Au moment où il se résolvait à se lever pour avancer cahin-caha, une petite voix l’arrêta net dans ses efforts.

« Peut-être trouveriez-vous à votre avantage de vous présenter à Sandira Palpann, au bout du quai. Il se pourrait que cela vous soit grandement seyant.

– Qui est là ? » Kirbann se contorsionnait pour voir qui venait de parler.

« Laissez vos yeux suivre vos oreilles gentilhomme egartien. Je ne suis pas assez visible pour eux mais vous m’oyez. Et si vous aimablement suivez mon conseil, vous me trouverez à vos pieds. » Surpris, il baissa les yeux pour découvrir un petit animal, semblable à un hippopotame miniature. Malgré sa cheville, il se pencha pour se trouver nez à nez avec l’étrange animal. Sa couleur blanche se fondait sur les pavés de la rue. Kirbann fixa les yeux noirs et reposa sa question avec douceur. « Qui êtes-vous ?
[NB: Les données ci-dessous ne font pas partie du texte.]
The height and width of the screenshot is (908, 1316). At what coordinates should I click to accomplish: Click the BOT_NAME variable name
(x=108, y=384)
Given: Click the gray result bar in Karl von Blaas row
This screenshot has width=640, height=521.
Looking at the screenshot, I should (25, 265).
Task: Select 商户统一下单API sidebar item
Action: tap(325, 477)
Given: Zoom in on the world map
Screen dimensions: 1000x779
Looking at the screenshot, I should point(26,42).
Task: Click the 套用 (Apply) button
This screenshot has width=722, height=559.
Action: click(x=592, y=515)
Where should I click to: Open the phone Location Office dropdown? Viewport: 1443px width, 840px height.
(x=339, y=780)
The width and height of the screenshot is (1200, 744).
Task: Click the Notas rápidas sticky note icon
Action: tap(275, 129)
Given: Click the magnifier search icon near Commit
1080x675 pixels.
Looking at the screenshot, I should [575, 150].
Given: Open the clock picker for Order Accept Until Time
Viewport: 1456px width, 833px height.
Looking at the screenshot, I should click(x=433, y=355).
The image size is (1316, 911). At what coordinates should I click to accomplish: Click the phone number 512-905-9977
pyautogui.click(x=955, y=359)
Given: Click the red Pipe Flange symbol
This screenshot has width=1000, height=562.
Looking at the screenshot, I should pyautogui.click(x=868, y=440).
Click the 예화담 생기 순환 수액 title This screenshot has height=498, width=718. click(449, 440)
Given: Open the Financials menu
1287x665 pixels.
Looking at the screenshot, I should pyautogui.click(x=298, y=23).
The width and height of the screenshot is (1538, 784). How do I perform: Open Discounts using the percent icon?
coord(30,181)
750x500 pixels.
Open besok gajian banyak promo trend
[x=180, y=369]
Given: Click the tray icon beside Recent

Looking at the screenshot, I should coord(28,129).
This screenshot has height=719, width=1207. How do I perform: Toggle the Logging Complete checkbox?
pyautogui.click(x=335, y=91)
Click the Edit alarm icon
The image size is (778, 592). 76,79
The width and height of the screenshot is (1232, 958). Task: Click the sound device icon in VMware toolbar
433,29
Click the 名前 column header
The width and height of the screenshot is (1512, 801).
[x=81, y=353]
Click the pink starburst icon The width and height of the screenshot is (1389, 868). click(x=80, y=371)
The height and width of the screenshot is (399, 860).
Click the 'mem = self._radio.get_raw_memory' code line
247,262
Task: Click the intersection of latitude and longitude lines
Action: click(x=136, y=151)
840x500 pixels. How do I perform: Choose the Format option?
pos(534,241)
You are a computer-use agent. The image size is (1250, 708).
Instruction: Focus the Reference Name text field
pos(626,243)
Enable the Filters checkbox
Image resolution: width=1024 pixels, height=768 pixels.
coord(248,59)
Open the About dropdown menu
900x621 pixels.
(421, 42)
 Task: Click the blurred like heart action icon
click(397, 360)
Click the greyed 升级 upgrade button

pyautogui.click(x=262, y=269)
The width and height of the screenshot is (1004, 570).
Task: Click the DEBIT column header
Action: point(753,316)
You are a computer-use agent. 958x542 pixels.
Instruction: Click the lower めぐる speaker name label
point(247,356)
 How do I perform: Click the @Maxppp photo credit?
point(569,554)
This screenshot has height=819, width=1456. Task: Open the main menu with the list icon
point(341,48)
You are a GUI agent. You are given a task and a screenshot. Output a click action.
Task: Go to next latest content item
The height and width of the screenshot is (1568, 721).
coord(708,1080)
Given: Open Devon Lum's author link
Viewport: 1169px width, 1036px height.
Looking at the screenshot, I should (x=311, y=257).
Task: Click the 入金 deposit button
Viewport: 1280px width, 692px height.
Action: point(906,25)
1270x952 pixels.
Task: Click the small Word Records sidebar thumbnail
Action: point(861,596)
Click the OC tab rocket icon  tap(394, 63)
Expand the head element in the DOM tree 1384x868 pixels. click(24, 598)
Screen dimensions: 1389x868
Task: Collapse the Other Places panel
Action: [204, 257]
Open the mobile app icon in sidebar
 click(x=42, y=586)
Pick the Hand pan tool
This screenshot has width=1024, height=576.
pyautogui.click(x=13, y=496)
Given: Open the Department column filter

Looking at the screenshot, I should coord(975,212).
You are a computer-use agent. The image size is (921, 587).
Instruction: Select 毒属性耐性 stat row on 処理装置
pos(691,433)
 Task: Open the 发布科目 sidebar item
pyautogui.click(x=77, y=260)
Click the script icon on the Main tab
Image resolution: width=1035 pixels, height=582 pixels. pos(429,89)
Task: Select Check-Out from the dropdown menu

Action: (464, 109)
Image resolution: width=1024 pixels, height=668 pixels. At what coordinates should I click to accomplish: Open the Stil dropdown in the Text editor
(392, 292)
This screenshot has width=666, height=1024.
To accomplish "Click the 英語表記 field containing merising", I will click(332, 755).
– Peu vous importe qui je suis. Ce que je suis est plus important si absolument vous devez une question poser. » Un peu vexé d’être ainsi remis à sa place, Kirbann reformula sa demande. 

« Qu’êtes-vous ?

– Je suis un mimipo. Demeurant sur les rives du Fleuve Bleu, je transmets les messages.

– Est-ce pour cela que je vous entends ?

– Et bien non. Pas tout à fait. Il serait mieux juste de considération que vous me comprenez et le message est pour vous. »

Un peu perdu par le langage inhabituel et le concept étonnant du message qui ne s’adresse qu’à celui qui le comprend, Kirbann reprit la parole.

« Ainsi vous me dites que Sandira Palpann peut m’aider ?»

Le mimipo hésita. « Je n’ai pas dit cela.

– Mais vous avez pourtant dit que je devrais aller le trouver, n’est-ce-pas ? » Le ton de Kirbann était monté. Il avait l’impression qu’on se moquait de lui.

« Cela est vrai, vous le pouvez. » Considérant sans doute sa mission comme terminée, le mimipo s’éloigna sans un regard de plus, trottinant le long du muret avant de se jeter à l’eau à la première ouverture.

Comprenant qu’il n’en saurait pas plus, Kirbann se releva péniblement et suivit la direction indiquée par l’animal.